The previous two plays were exciting examples of Diggs’s potential as a route runner, but here, he tests the defense with his speed and agility. The screen pass hits Diggs in stride, and he immediately turns upfield for a chunk gain. The blocking is sound, and he almost splits two defenders for what could have been a long touchdown. Had the offensive linemen reached their assignments sooner, it may have been the explosive play this offense is still missing.
Furious Front Seven
Like his fellow rookie teammate, Eric Kendricks was nominated for the Pepsi Rookie of the Week award after Sunday’s game. The second-round pick out of UCLA recorded 13 tackles (11 solo), one sack, a quarterback hurry and defended two passes. He was the linchpin of an aggressive front seven, taking over the role left by departed linebacker Gerald Hodges. His first start in the middle of the defense led to success throughout the day for the Vikings, especially against the run.
Kendricks displayed great patience throughout the game, showing discipline against the Chiefs’ misdirection-based running attack. Here, Alex Smith opens to the right, and the running back’s first step is to the right. Common sense would lead the defense to believe the play is headed to their left, especially because the line steps that way, but Chiefs are actually running a misdirection to the field side.
At the snap, Kendricks takes a read step, shuffling to his left and mirroring the movement of the running back. As soon as the ball is handed off, he navigates the traffic of offensive linemen to sneak into the backfield, exploding to bring down the running back behind the line of scrimmage. Other rookies may have jumped to the left, losing gap responsibility and creating a running lane, but Kendricks shows patience in letting the play develop fully.
Like the first play, Kendricks carries himself like a linebacker who’s been in the league for years. The Chiefs bring two receivers from the left to the right of the offensive formation — a design to create confusion for the defense — but Kendricks isn’t fooled. He stays patient in the middle, shooting the gap and avoiding the oncoing guard to make yet another play at the line of scrimmage.

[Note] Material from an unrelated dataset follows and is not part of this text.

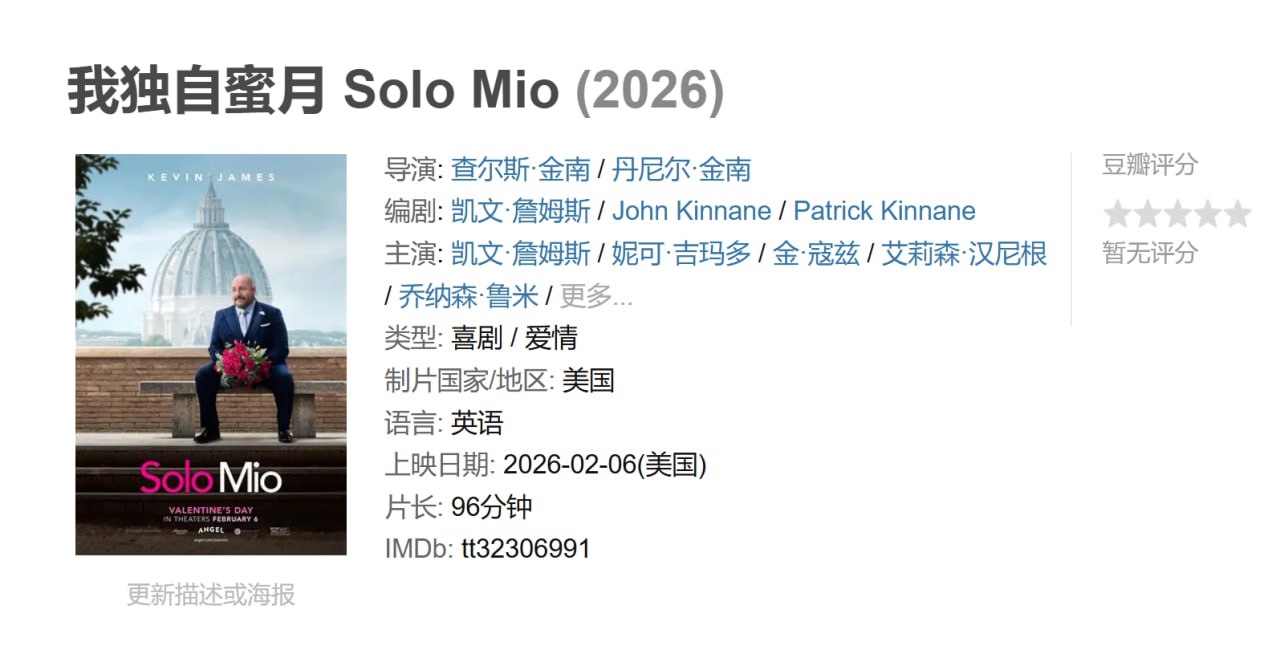Open actress 妮可·吉玛多's page
Screen dimensions: 1280x654
tap(681, 254)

His footwork is aggressive as he shuffles into the scrum, and his ability to bring down running backs upon first contact is impressive given his relative inexperience in the league. Kendricks looks the part of an every-down linebacker for the Vikings, and he may go down as their best second-round draft pick in recent memory.
- As Eric Thompson of the Daily Norseman pointed out today, the Vikings currently rank 15th in Pro Football Focus’s pass protection efficiency rating. That’s better than I had expected, and as a unit, they played well against the Chiefs. T.J. Clemmings bounced back to keep Justin Houston hrelatively quiet, although he was often given help from a running back or tight end.

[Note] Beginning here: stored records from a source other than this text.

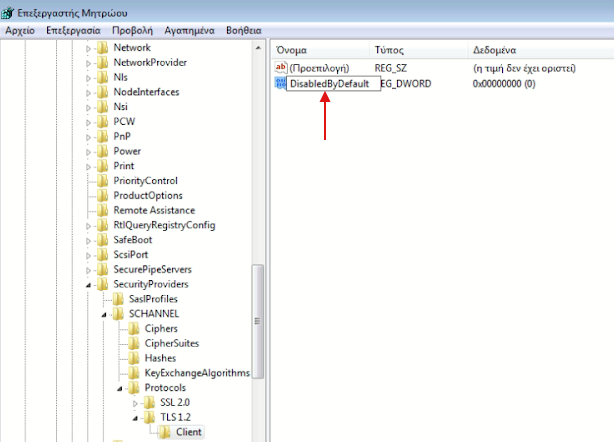
Task: Collapse the SecurityProviders key
Action: (x=89, y=284)
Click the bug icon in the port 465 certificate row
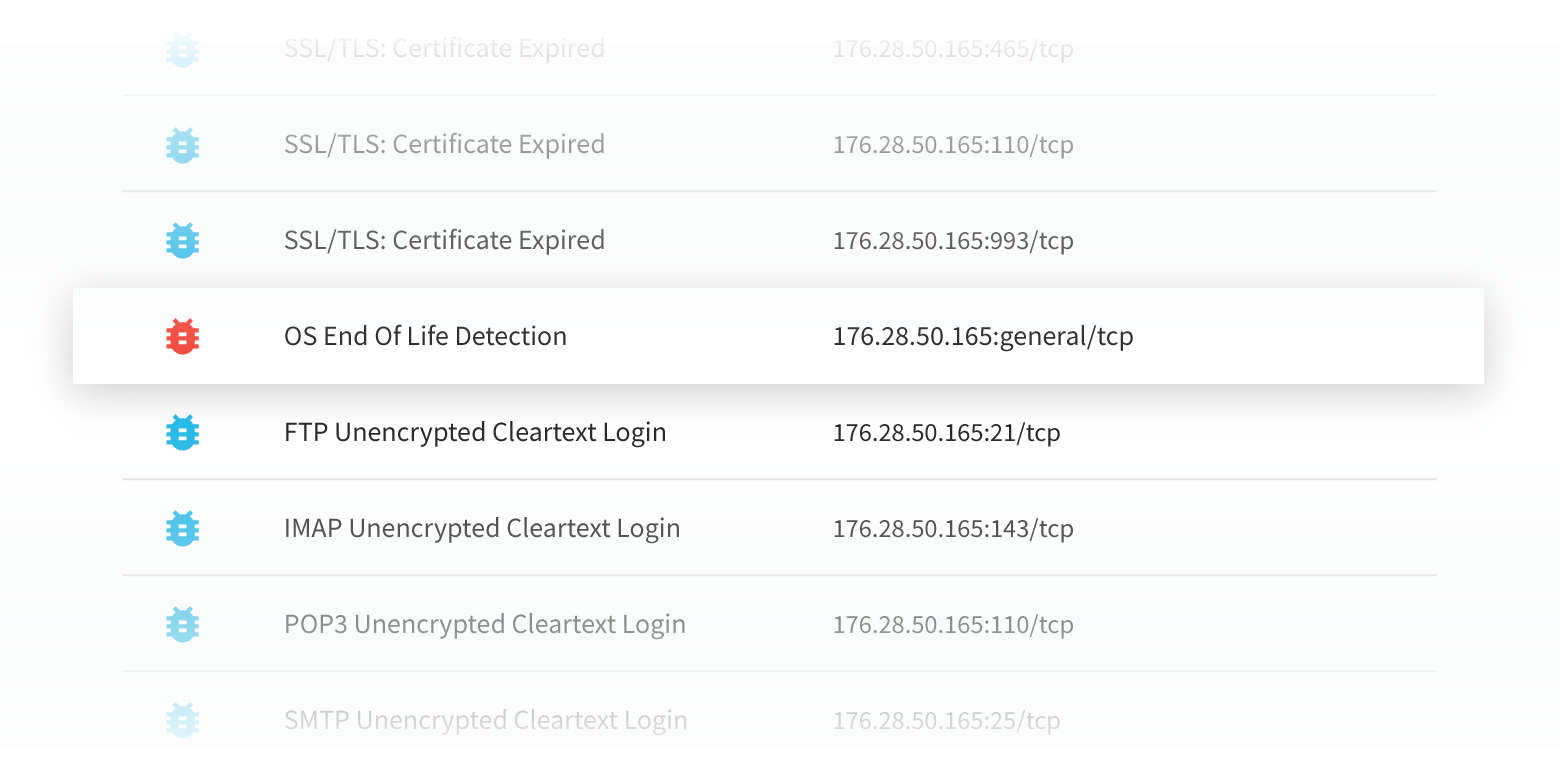1560x768 pixels. coord(182,48)
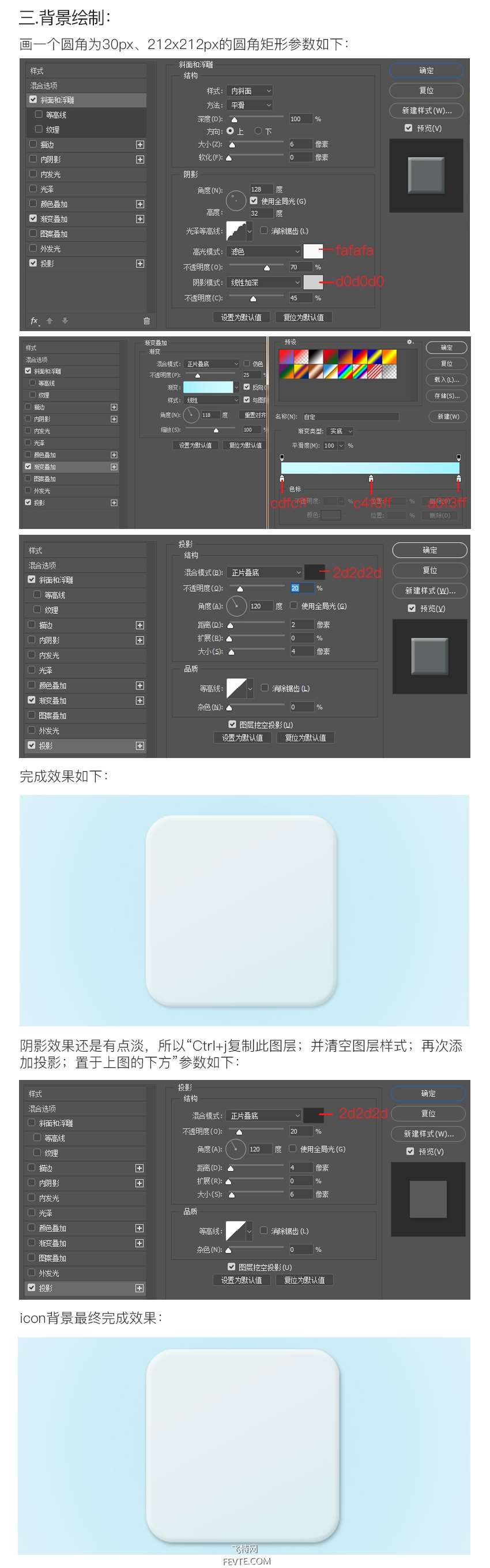
Task: Select 纹理 under 斜面和浮雕 in the first dialog
Action: click(86, 130)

- In the running game, the line played poorly. Plain and simple, they struggled with the strength of the Chiefs at defensive tackle. Adrian Peterson rarely had a moment to breathe before being hit, and many of his positive plays were more the result of singular effort than sound blocking up front.

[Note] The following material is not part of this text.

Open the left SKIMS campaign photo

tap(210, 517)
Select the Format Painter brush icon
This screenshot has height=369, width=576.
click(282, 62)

- Xavier Rhodes looks “off,” which may be the lingering effect of the injury he suffered against the Chargers Week 2. Penalties are plaguing him, and he’s getting beat more often than we expected heading into 2015.
- A case can be made to give Matt Asiata more snaps. He’ll never be Adrian Peterson, but Asiata is a better pass blocker and receiver who has shown the ability to be productive in the running game. He played 20 snaps on Sunday and looked comfortable as Peterson’s replacement late in the game.